Repole alla ricerca dell'identità, sulle orme del cardinale Zuppi

Primi gravosi impegni del neo arcivescovo di Torino, dai festeggiamenti in onore di Santa Rita all'elezione del presidente della Cei. Meno presenzialismo e più ascolto delle comunità. Il mancato autodafé di Enzo Bianchi. Un ricordo di Sodano

Primi passi del nuovo arcivescovo. A Torino ha presieduto i festeggiamenti in onore di Santa Rita partecipando in piviale alla tradizionale processione accanto al parroco e suo sodale monsignor Mauro Rivella, da anni il più “episcopabile” dei “boariniani” e che nei suoi anni romani ha potuto sperimentare, in qualità di segretario dell’Apsa, la “misericordia” di papa Francesco che lo ha rimandato a Torino senza tanti complimenti. Tutti attendono con ansia di conoscere a quale ruolo monsignor Roberto Repole lo destinerà. Il quale, catapultato dal tranquillo ruolo di docente e studioso frequentatore di convegni ai gravosi impegni pastorali, domenica scorsa, dopo il conferimento del ministero di lettore in cattedrale, è apparso piuttosto provato. Ha presieduto pure per la prima volta il consiglio presbiterale e l’impressione è che assisteremo ad un cambiamento di ritmo, non più il vescovo girandola e presenzialista alla Nosiglia, ma un pastore in più attento ascolto delle comunità. Anche in una delle sue prime interviste, monsignor Repole ha usato per ben due volte la parola identità – una parola che i vescovi e i teologi progressisti evitano in quanto, insieme a verità, sarebbe associata alla violenza – ma in assenza della quale «non c’è vero dialogo». In ultimo, il primo consiglio presbiterale ha deciso la riduzione ad usi profani della cappella di S. Giovanni XXIII e della chiesa di S. Rocco di Venaria. Come inizio, non proprio un segnale esaltante.
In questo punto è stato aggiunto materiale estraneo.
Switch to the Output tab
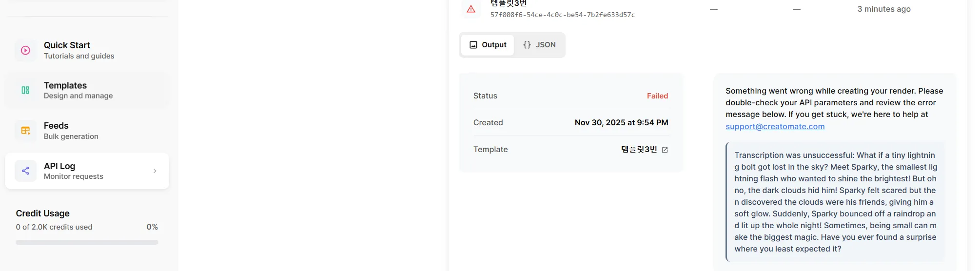980x271 pixels. point(488,45)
Lunedì, Sua Eccellenza è poi sbarcato a Roma dove, indossando per la prima volta l’abito piano filettato, ha partecipato con i confratelli vescovi della Cei, all’incontro a porte chiuse con il papa. Alcuni coraggiosi hanno posto al Santo Padre alcune domande, soprattutto di chiarimento rispetto alle sue ultime esternazioni, ottenendo risposte alcune chiare e altre vaghe. Fra i coraggiosi – va detto – monsignor Derio Olivero, vescovo di Pinerolo, il quale ha chiesto rispettosamente conto della mancata partecipazione di Francesco all’incontro di Firenze. La risposta è stata che gli era stata segnalata la presenza di alcuni soggetti implicati nell’industria delle armi. Il papa ha insistito molto sull’istituzione dei tribunali diocesani e a chi ha eccepito, ha raccontato di un vescovo che si era rivolto a lui con le obiezioni sollevate dal suo tribunale ecclesiastico rispetto allo scioglimento di un vincolo matrimoniale. La risposta di Bergoglio al povero presule, lapidaria e significativa, è stata in perfetto stile gesuitico – ad una domanda rispondere sempre con una domanda –: «Lei ha una penna sulla scrivania?». Un chiaro invito ad esercitare la potestà giudiziaria del vescovo senza troppo considerare le ragioni del diritto e, di conseguenza, procedere all’annullamento.  Naturalmente, come era prevedibile, i vari vescovi canonisti presenti, tra cui monsignor Egidio Miragoli di Mondovì, sono rimasti di stucco.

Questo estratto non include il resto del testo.